Today, I decided to see if I could find out whether it’s possible to buy motor fuel in the United States that hasn’t been mixed with imported oil. For this exercise I targeted the Colorado/Wyoming area and the short answer is “No.”
I did find some good news, though. 40% of the 22 million barrels of oil the U. S. consumes daily is produced in the United States. This is higher than I would have supposed and is slightly more than twice the 19% we import from the Persian Gulf.
The bad news is that there is no way to tell where the fuel you pump into your car came from based on where it is being sold or under which brand. Not only that, it is impossible to buy fuel that has not been touched by the two biggest companies, Exxon and Mobil as is being proposed by a widely circulated email titled, “An Idea to Consider.”
This lack of knowing where our oil comes from and which companies have touched it with their infrastructure is based on the nature of the product. Crude oil is pulled from the field and transported to refineries. Most of this is done via the 160,000 miles of pipeline in the U.S. You can no more keep the oil from one field from blending with all the other oil flowing down these pipelines than you can keep water from one river away from all other waters once it reaches the sea.
Further, it is unlikely that ANY retailer in the United States sells exclusively U.S. oil simply because of the placement of the oil fields and refineries in relationship to the consumers. In other words, it is unlikely that there are any oil refineries located where the demand is lower than the national average and since the U.S. imports 60% of it’s crude, this is surely being mixed with domestic crude for refining and distribution.

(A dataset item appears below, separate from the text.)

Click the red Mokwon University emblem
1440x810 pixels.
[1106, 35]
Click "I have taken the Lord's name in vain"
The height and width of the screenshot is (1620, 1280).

Back to the area in question: Two of the country’s 149 refineries are in Colorado and 5 of them are in Wyoming. Unfortunately, the producing wells in these two states produce only a fraction of what is being used. I arrived at this conclusion by taking the Colorado population of 4,301,261 plus the population of Wyoming (493,782) and multiplied it by the average U.S. oil consumption of 25 barrels per person per year to come up with a combined annual demand of 119,876,075 barrels per year for both states. Then I took the 17.3 million barrels of oil produced in Colorado in 2000 and added it to the 2002 number for Wyoming, which was 51.5 million barrels of oil to get a supply of 68,800,000. 119.8 million barrels of demand per year minus 68.8 million in supply leaves the refineries looking for another 51 million barrels of oil.
Still clinging to that small shred of hope, I wondered if all the oil the 7 Wyoming and Colorado refineries import might come only from fields in Texas. So, I took the population of Texas (20,851,820) times 25 barrels per year and got 521,295,500 barrels of demand per year. Then I took the Texas oil production of 1,073,000 barrels a day and multiplied it by 365 days to get a supply of 391,645,000 barrels per year. And, alas, the supply falls short of demand by 129,650,500 barrels.
Oh well, nice try. Now if Americans were to reduce their consumption by 60%, they might not need to import ANY oil! “Yeah, right!” I hear you saying, “What a pipe dream THAT is!”